What you will do: Rewrite the records, from the line containing "The width and" through the end of the records, as a two-column CSV with the columns instruction and location. Give one row per record, put each value in a single quoted field with line breaks turned into spaces, and leave the pictures out.

========================================

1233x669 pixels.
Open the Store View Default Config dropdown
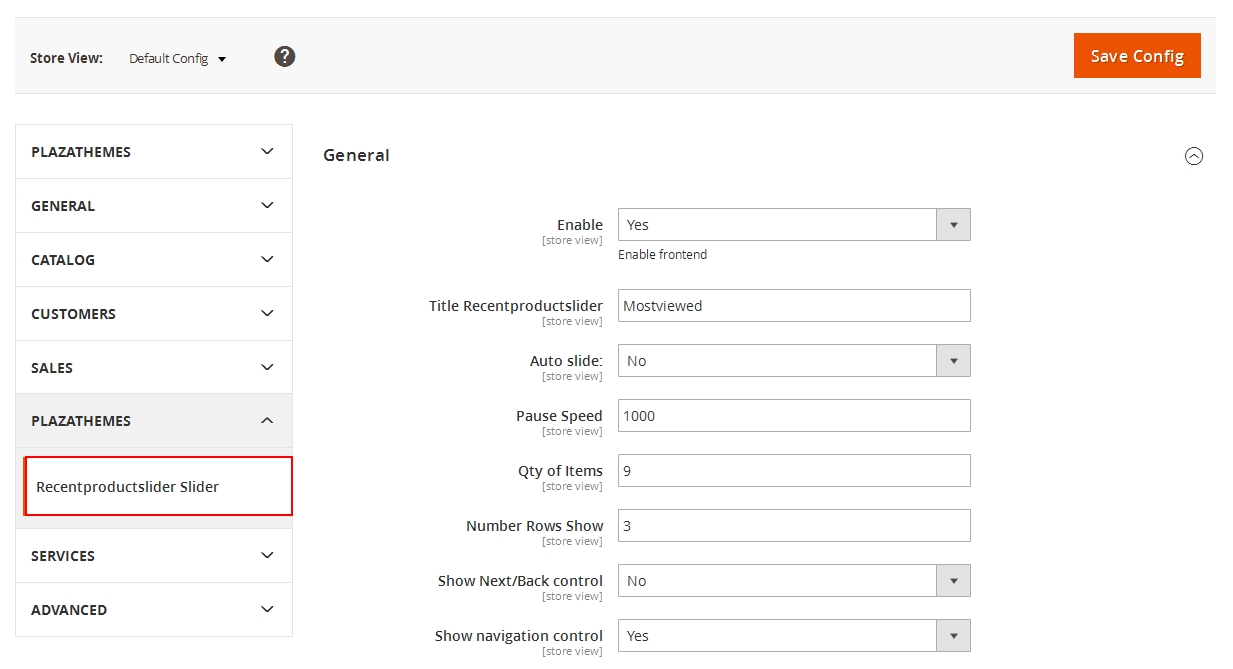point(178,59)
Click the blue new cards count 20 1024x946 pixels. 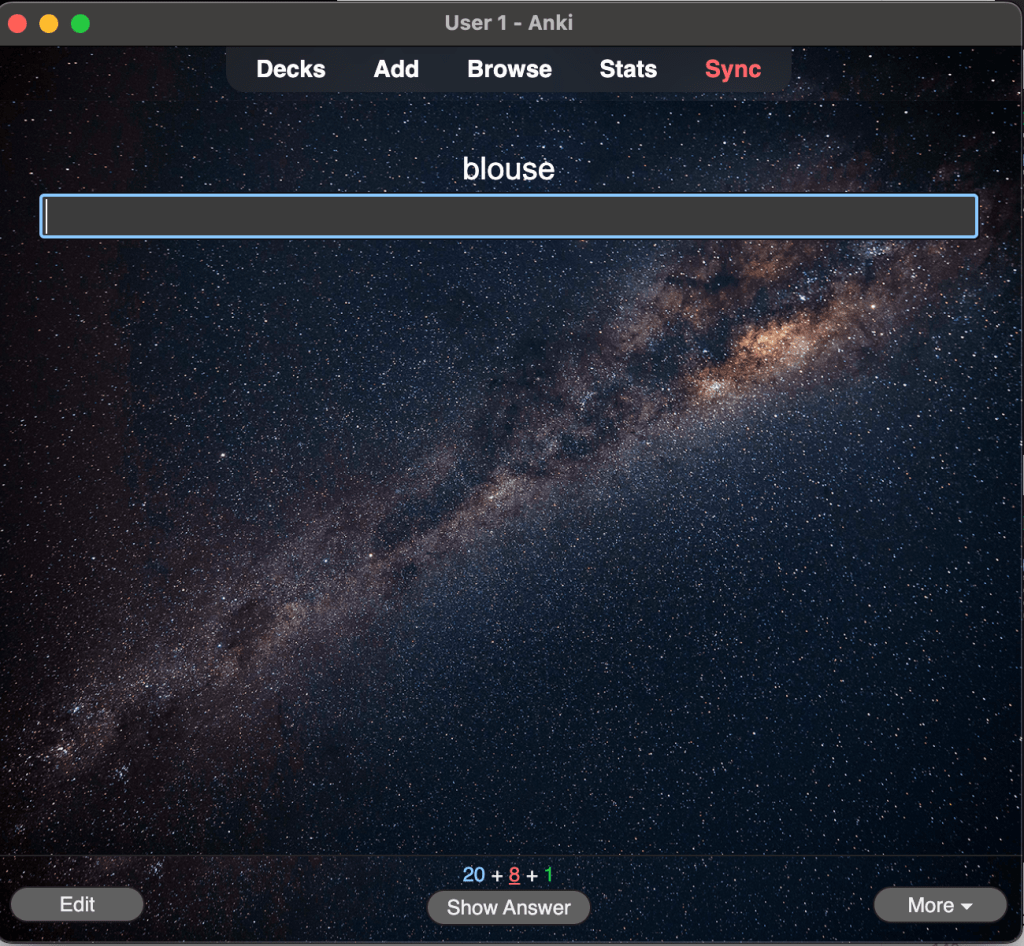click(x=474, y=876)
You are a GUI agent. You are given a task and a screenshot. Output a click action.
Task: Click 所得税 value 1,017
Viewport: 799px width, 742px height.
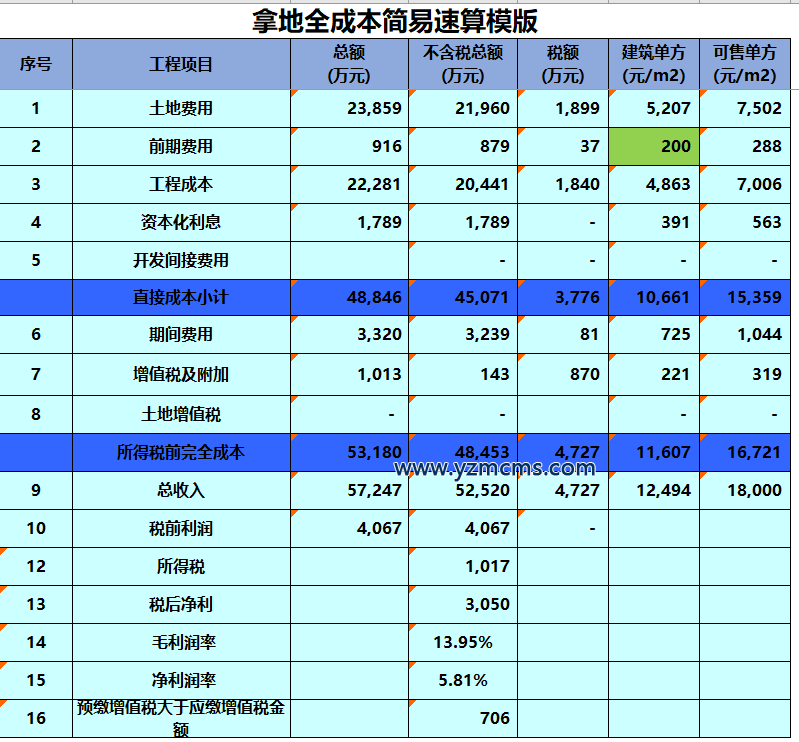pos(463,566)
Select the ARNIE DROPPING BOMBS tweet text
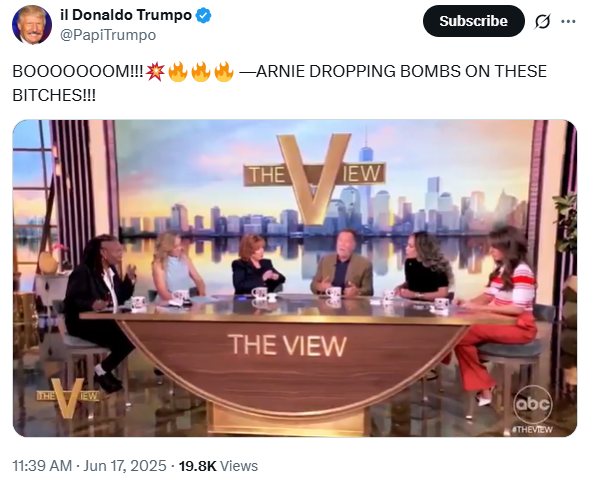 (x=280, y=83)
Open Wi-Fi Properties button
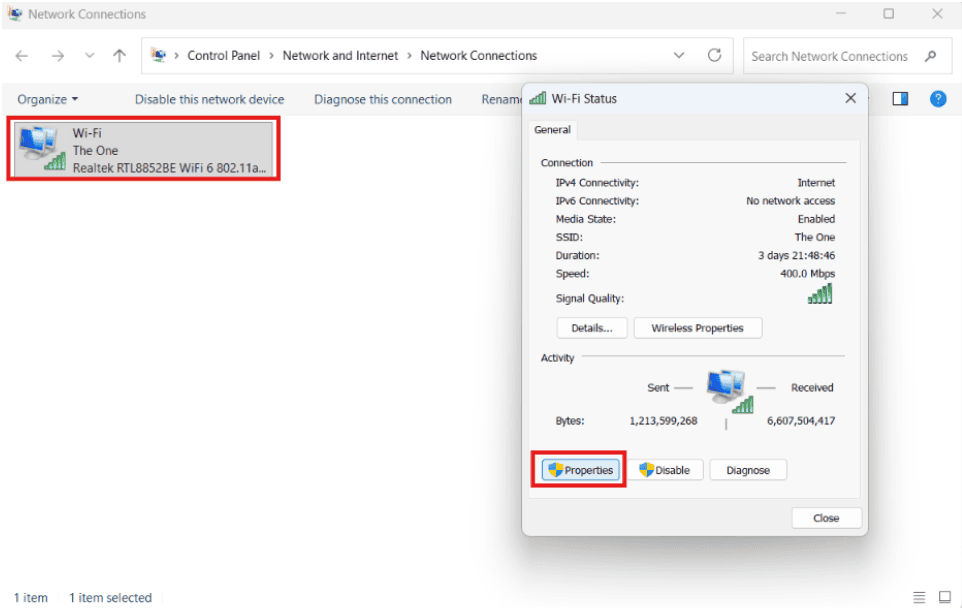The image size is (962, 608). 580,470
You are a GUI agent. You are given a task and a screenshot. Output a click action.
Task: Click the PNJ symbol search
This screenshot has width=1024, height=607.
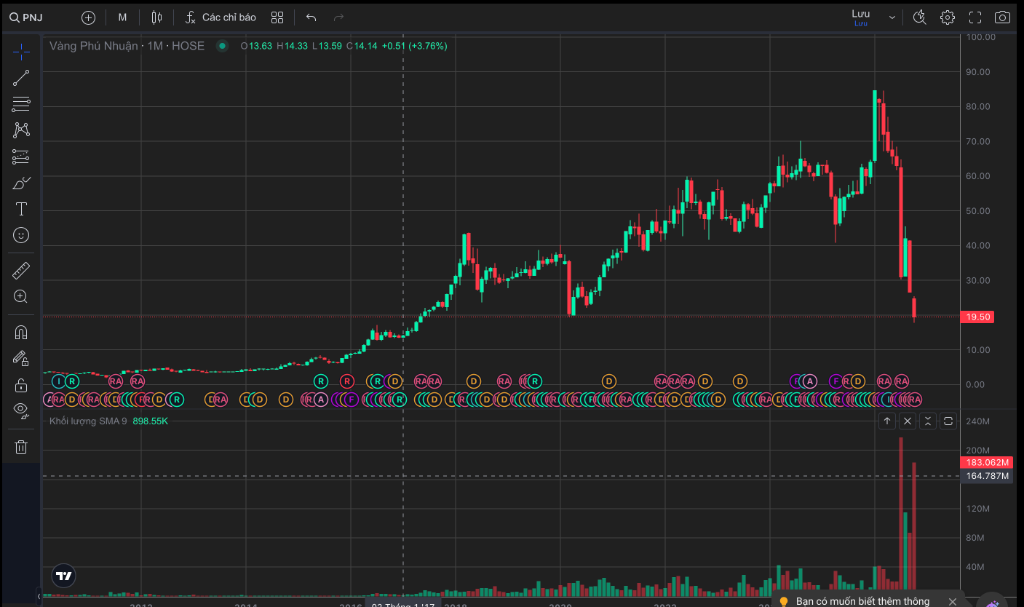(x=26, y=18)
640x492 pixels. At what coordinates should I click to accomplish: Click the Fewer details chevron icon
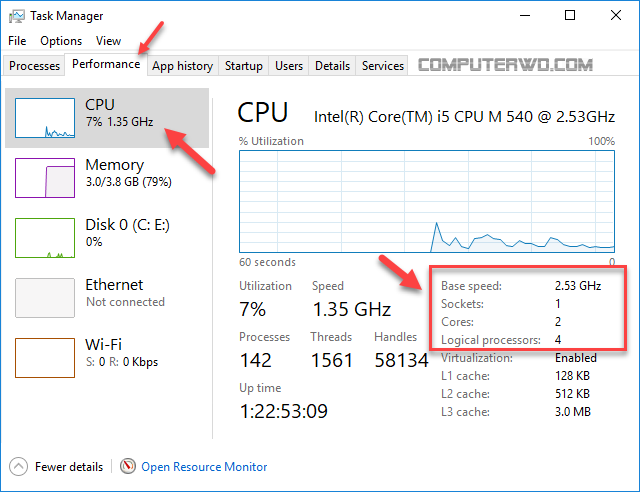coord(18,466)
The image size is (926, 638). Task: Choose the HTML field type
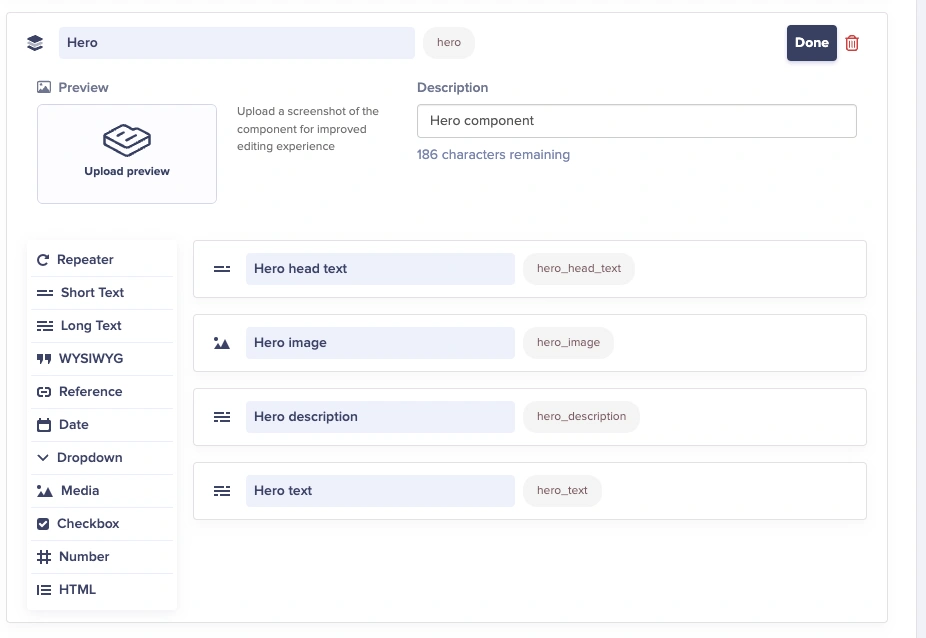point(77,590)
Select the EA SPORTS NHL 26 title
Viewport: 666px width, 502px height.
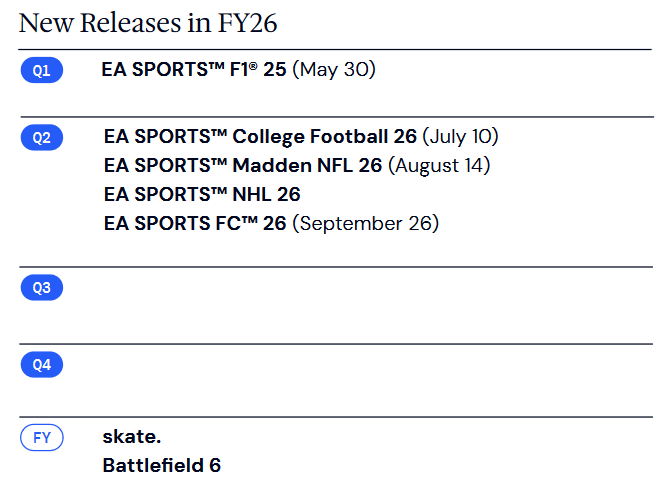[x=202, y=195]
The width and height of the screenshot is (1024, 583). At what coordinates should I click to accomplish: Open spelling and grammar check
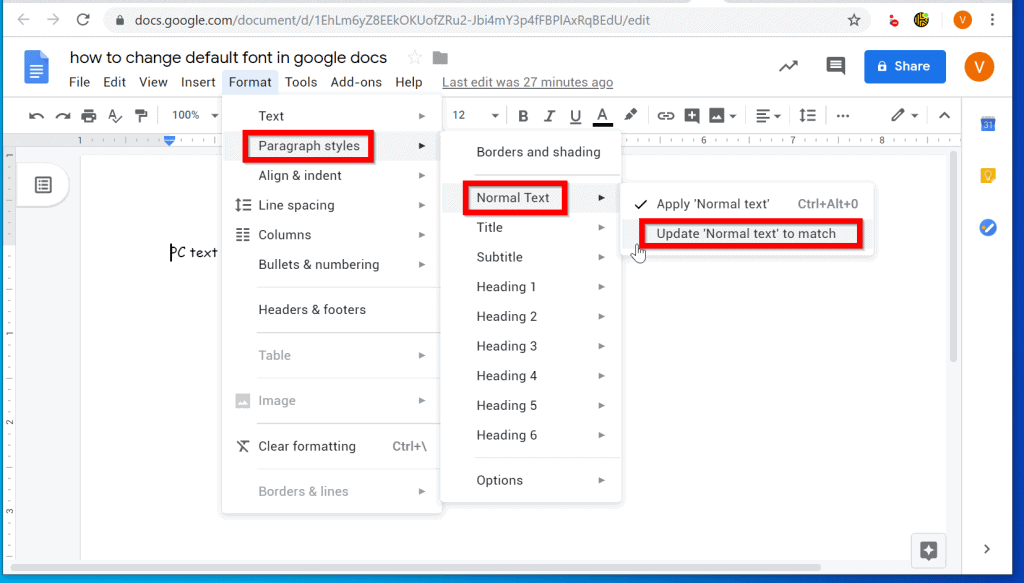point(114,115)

========================================

Exercise output:
instruction,location
"The width and height of the screenshot is (1024, 583). At what coordinates should I click to accomplish: Open spelling and grammar check","point(114,115)"